Le rapprochement est officialisé en février  2017, à l'initiative du syndicat 3F. Dans une interview croisée avec le président de la centrale syndicale, Mette Frederiksen et Kristian Thulesen Dahl, tout sourire, enterrent la réforme des retraites du gouvernement et se félicitent de leur collaboration. " La politique est une question d'influence, observe M.  Thulesen Dahl. Il s'agit d'ouvrir des portes. C'est ce que nous faisons. " Réponse de Mette Frederiksen : " J'ai le sentiment que Kristian et moi travaillons beaucoup de la même façon.

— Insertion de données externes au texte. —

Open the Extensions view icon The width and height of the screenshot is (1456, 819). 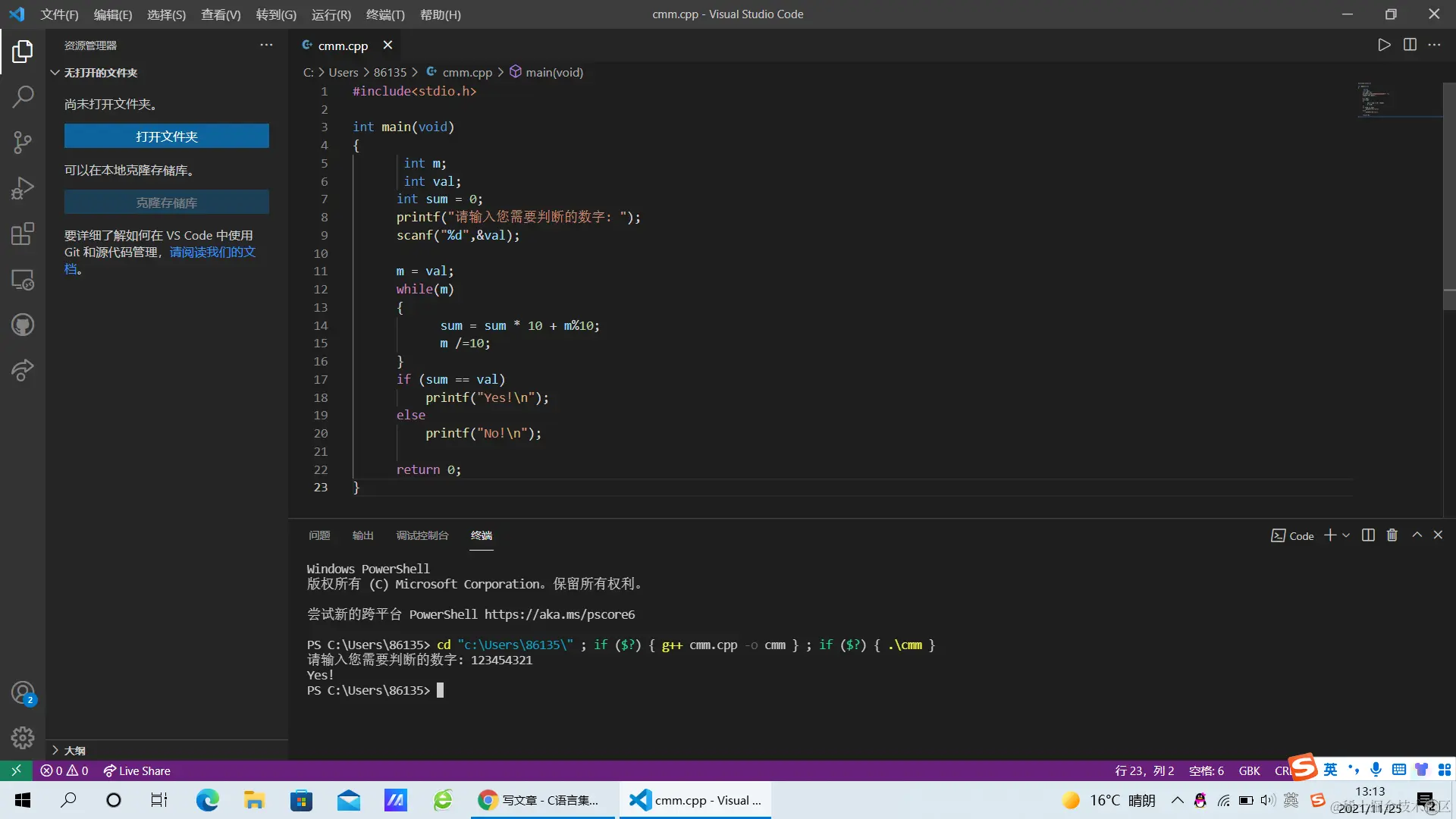pyautogui.click(x=23, y=234)
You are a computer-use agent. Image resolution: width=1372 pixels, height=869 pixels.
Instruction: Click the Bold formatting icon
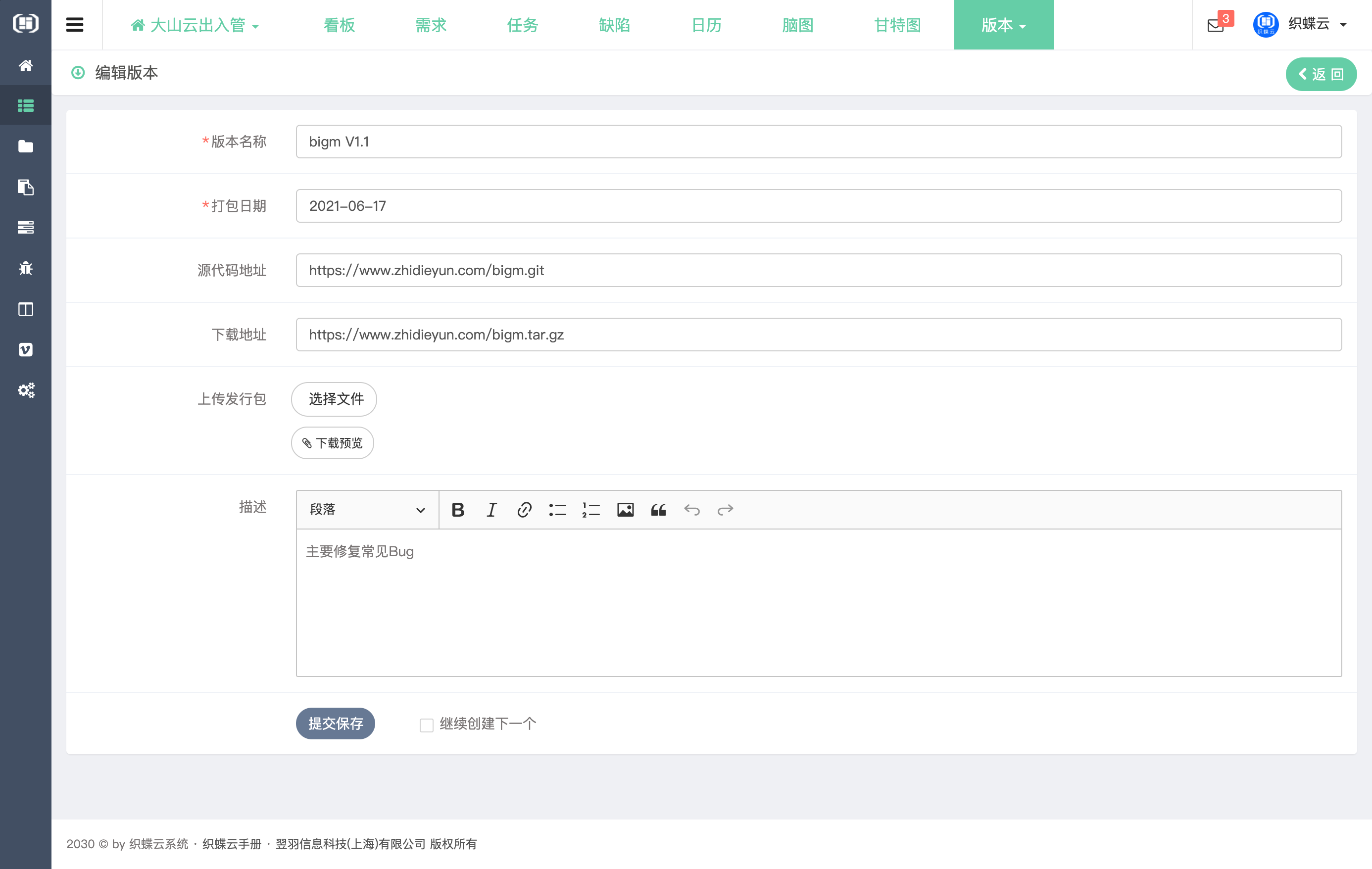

Quand un problème doit être résolu, nous faisons en sorte de trouver une réponse adéquate. Et nous avons réussi à y parvenir dans de nombreux domaines en joignant nos forces. "
Si cette alliance n'est pas du goût de l'extrême gauche, elle ne semble pas poser problème aux électeurs sociaux-démocrates. Au contraire même, puisque le parti, donné à près de 30  % dans les sondages, est en train de réussir là où il avait échoué depuis plus de vingt ans, constate l'éditorialiste Thomas Larsen : " Il commence à récupérer des électeurs partis chez DF. " Une tendance qui pourrait poser problème aux populistes, reconnaît le politologue Jorgen Goul Andersen, " si DF n'avait pas déjà atteint son objectif, en devenant le parti faiseur de gouvernement ". Les prochaines élections ne devraient pas avoir lieu avant 2019. Une coalition gouvernementale entre les deux formations semble pour le moment exclue. Mais les deux partis maintiennent le suspense sur une éventuelle alliance. Une façon de " maximiser leur influence ", en faisant savoir à leurs partenaires qu'ils ont des alternatives, résume le politologue.